◆ Activity ◆
In the records below, find every line that contains "screenshot" and list it.

▬▬▬

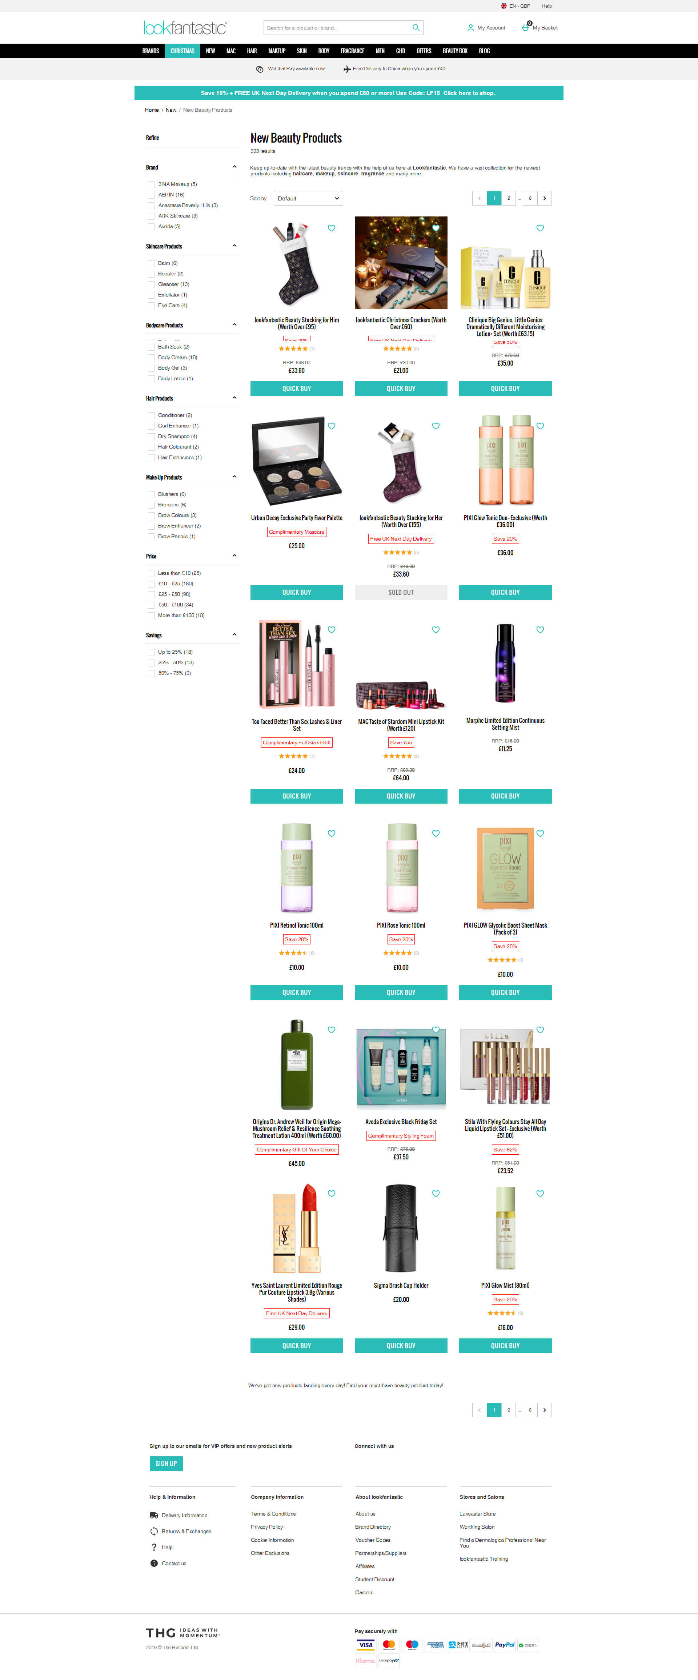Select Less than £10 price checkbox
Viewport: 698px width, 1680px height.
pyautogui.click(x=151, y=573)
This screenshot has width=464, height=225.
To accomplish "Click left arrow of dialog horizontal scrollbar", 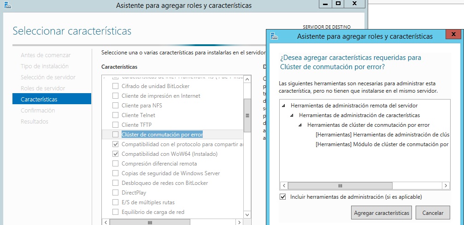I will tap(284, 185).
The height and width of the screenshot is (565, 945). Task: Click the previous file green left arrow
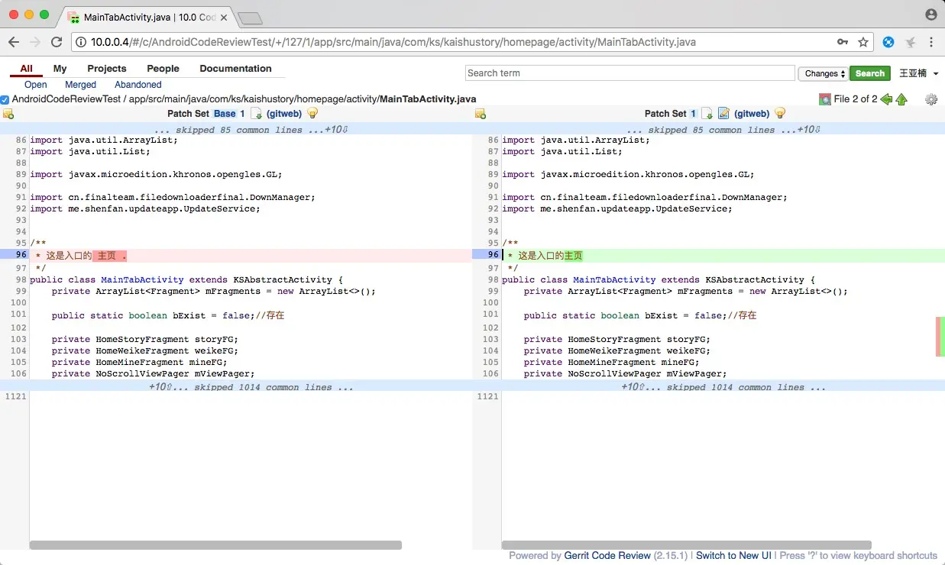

▬▬▬

◆ Reply to the task ◆
This screenshot has width=464, height=225.
The height and width of the screenshot is (565, 945). Task: Click the previous file green left arrow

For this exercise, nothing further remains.